Kalau mau berspekulasi sebetulnya, mengapa Indonesia tidak mencanangkan hilirisasi untuk minyak kelapa sawit saja? Indonesia dan Malaysia ini ibarat abang adek yang menguasai produksi CPO di dunia. Mengutip dari laman Indonesia Baik dot ID, yang juga mengutip dari United States Department of Agriculture (USDA), Indonesia dan Malaysia bisa dibilang merupakan penguasa pangsa pasar CPO yang mengkapitalisasi sebesar paling tidak 83% pangsa pasar CPO global. Indonesia tentu masih jadi pemenangnya dengan capaian produksi CPO tahun musim 2022/2023 sebesar 45,5 juta metrik ton, sedangkan Malaysia sebesar 18,8 juta metrik ton[3].
Pasar tujuan ekspor CPO atau minyak sawit Indonesia paling besar adalah India, kemudian Cina, Pakistan, kemudian ada AS dan lain-lain. Menurut laman Databoks Katadata.co.id, di tahun 2023 lalu, Indonesia mengekspor sebanyak 5,4 juta metrik ton CPO ke India, dan 4,82 juta metrik ton CPO ke Cina. Bisa dibayangkan angka transaksi nya sebesar apa, dan penghasilan nonmigas negara dari CPO merupakan salah satu yang terbesar.
Bayangkan saja kalau kita mau, dan tentu kita bisa, melakukan hilirisasi untuk CPO itu contohnya. Karena kalau pabrik pengolahan kelapa sawit sudah banyak bisa ditemukan di Indonesia, tinggal beberapa tahap lagi sehingga kita punya lebih banyak pabrik pemurnian atau refinery CPO untuk memproduksi berbagai macam turunannya.
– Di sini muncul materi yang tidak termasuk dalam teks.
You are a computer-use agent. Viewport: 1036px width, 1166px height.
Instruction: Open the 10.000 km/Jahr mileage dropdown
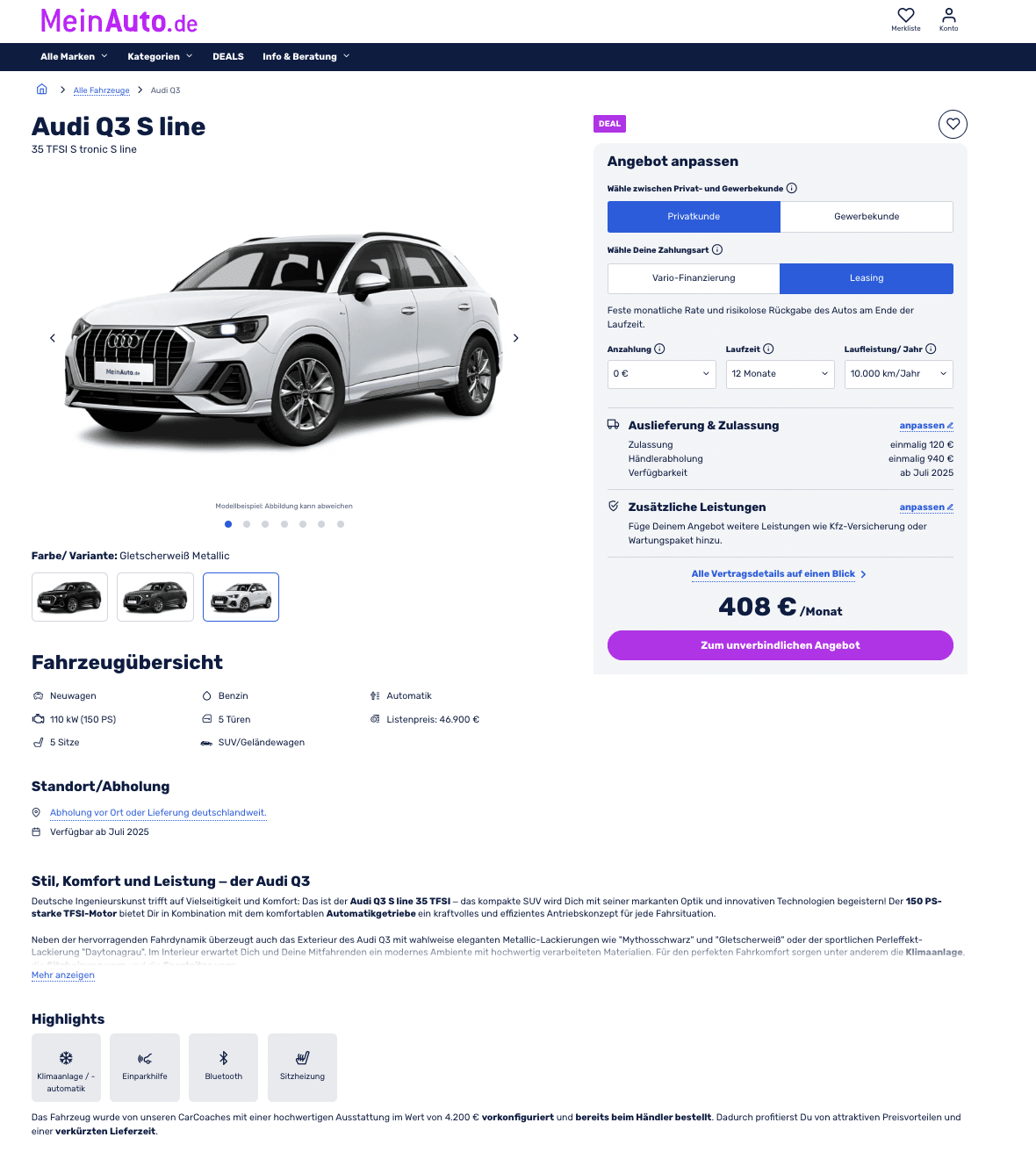click(899, 374)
Itu kalau mau bicara komoditas besar nya ya.
Lalu, kira-kira apa yang kedepannya perlu diperhatikan oleh kedua belah pihak terkait dengan akan dilanjutkannya program hilirisasi multiproduk komoditas di Indonesia, yang sebagian besar mungkin investasinya akan datang dari Cina.
Tentu dari pihak Indonesia, baik itu adalah Pemerintah Pusat, daerah, maupun aparat penegak hukum, kunci nya tetap satu, yaitu kepastian hukum. Sebagai praktisi gue dan rekan-rekan mengamati dan melihat sendiri kalau perusahaan-perusahaan PMA atau investasi asing dari Cina, mereka akan sangat comply atau tunduk dengan peraturan dan regulasi yang berlaku. Hanya saja, seringnya, karena berbagai macam faktor, regulasi pusat tidak menjadi turunan di regulasi daerah secara jelas.
Faktor-faktor tersebut juga karena memang gue rasa banyak sekali loophole dan tingkatan birokrasi yang membuat proses operasionalisasi investasi Cina di Indonesia dianggap tidak berkualitas. Misalnya saja terkait dengan lingkungan. Sudah ada bagaimana tata laksana terkait dengan AMDAL yang harus dipatuhi oleh pihak investor, namun, di sisi lain, upaya gakkum atau penegakan hukumnya juga harus jelas dan tidak pandang bulu. Jangan cuma karena yang diduga melakukan pelanggaran pencemaran lingkungan misalnya adalah perusahaan PMA Cina, lalu dikejar nya setengah mati, dituntut nya dengan Pasal paling berat, dan lain sebagainya. Padahal misalnya, perusahaan dalam negeri pun juga banyak yang melakukan pelanggaran-pelanggaran serupa.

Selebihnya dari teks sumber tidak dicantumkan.